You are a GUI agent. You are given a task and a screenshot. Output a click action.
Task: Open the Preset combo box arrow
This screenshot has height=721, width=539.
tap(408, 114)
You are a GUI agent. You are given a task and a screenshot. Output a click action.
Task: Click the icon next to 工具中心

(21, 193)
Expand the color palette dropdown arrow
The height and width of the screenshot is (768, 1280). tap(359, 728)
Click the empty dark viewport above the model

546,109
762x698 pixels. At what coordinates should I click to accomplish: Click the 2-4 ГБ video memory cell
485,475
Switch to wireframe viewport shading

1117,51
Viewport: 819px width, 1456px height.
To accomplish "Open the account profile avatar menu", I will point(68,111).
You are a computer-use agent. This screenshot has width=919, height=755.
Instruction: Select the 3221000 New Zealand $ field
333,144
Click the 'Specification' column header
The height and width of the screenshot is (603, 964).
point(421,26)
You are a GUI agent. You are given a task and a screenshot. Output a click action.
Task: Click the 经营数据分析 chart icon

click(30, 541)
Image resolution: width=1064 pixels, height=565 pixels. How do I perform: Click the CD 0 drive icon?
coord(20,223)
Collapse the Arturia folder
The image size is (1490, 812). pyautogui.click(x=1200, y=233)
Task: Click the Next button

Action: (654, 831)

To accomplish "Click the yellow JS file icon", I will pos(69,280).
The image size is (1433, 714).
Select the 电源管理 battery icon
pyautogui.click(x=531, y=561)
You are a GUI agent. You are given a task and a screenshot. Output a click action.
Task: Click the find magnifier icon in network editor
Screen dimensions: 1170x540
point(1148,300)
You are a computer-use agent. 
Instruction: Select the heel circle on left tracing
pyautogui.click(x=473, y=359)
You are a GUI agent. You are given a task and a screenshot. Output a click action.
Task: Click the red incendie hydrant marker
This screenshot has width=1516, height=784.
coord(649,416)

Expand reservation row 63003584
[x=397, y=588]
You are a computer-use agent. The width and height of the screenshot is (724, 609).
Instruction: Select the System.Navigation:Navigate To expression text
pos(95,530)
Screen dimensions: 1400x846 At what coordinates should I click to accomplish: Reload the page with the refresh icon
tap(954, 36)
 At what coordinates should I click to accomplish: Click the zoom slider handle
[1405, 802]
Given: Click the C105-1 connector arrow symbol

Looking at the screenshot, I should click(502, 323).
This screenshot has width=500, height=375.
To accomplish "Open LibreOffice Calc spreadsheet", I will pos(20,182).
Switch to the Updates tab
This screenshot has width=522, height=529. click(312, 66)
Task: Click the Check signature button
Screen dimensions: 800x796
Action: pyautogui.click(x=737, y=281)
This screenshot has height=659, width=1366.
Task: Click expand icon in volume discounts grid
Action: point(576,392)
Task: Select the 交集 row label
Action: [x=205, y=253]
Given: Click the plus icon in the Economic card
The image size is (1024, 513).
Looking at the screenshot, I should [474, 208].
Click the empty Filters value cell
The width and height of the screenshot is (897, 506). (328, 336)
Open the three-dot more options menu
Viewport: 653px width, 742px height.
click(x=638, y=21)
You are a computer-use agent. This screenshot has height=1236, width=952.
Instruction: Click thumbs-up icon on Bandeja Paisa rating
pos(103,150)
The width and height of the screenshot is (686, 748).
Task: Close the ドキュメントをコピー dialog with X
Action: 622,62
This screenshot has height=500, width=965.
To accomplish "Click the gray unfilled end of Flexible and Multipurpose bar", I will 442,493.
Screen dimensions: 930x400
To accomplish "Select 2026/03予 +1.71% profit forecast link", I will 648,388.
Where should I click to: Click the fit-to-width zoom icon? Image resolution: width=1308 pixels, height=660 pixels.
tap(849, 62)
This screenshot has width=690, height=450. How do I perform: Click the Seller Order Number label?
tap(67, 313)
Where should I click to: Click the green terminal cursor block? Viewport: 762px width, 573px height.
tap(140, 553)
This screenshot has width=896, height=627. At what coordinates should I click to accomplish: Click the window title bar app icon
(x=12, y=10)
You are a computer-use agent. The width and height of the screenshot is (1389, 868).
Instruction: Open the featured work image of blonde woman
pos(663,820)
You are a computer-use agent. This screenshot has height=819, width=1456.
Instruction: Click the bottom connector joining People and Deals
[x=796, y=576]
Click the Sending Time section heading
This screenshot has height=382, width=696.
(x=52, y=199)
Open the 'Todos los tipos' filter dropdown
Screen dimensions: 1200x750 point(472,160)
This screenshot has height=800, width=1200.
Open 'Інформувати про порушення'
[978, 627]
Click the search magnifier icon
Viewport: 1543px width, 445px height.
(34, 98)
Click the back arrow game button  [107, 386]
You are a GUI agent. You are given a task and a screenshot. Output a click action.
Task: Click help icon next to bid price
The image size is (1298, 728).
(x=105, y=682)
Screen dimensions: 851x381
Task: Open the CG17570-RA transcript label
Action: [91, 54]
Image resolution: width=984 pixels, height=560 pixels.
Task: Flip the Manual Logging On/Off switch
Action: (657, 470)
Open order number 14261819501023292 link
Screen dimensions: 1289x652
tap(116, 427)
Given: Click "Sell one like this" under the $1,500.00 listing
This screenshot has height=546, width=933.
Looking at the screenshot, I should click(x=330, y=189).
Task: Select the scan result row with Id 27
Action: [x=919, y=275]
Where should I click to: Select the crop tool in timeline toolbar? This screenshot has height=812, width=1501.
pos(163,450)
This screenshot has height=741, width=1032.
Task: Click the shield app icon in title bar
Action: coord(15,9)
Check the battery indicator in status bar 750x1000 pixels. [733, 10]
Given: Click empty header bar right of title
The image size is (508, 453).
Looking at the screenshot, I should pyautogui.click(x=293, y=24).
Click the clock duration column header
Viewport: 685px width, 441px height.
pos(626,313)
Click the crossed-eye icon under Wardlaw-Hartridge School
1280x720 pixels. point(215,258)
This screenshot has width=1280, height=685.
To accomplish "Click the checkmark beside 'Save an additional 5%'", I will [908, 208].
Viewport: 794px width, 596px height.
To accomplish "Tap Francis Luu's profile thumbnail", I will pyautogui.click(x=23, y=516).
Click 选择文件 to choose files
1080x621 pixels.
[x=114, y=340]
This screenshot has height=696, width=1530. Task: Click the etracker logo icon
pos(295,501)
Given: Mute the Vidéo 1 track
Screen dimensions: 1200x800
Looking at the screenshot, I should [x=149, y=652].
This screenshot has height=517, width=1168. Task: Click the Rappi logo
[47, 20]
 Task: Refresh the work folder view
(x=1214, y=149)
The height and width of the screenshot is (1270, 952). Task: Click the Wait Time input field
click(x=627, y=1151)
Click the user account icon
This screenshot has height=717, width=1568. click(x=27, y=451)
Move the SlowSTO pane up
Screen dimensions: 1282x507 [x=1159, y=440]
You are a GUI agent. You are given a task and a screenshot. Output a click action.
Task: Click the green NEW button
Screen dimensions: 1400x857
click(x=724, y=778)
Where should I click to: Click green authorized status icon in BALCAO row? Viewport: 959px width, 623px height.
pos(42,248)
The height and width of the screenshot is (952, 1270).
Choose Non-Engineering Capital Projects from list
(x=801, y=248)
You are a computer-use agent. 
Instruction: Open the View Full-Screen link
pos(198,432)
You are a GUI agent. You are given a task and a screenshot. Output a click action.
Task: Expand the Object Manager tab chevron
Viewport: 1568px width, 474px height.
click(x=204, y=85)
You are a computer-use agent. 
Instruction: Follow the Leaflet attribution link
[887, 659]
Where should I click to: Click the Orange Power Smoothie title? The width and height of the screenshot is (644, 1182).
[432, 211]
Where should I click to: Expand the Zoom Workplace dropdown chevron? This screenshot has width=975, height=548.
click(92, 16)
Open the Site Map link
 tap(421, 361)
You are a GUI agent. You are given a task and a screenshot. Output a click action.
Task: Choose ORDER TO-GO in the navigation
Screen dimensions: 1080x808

━━━━━━━━

TASK BRIEF >> Transcribe the items above from the line with "Open order number 14261819501023292 link" to the line with "Action: coord(15,9)", reproducing each of those lines without any change.

COMPLETED EXERCISE >>
Open order number 14261819501023292 link
Screen dimensions: 1289x652
tap(116, 427)
Given: Click "Sell one like this" under the $1,500.00 listing
This screenshot has height=546, width=933.
Looking at the screenshot, I should click(x=330, y=189).
Task: Select the scan result row with Id 27
Action: [x=919, y=275]
Where should I click to: Select the crop tool in timeline toolbar? This screenshot has height=812, width=1501.
pos(163,450)
This screenshot has height=741, width=1032.
Task: Click the shield app icon in title bar
Action: coord(15,9)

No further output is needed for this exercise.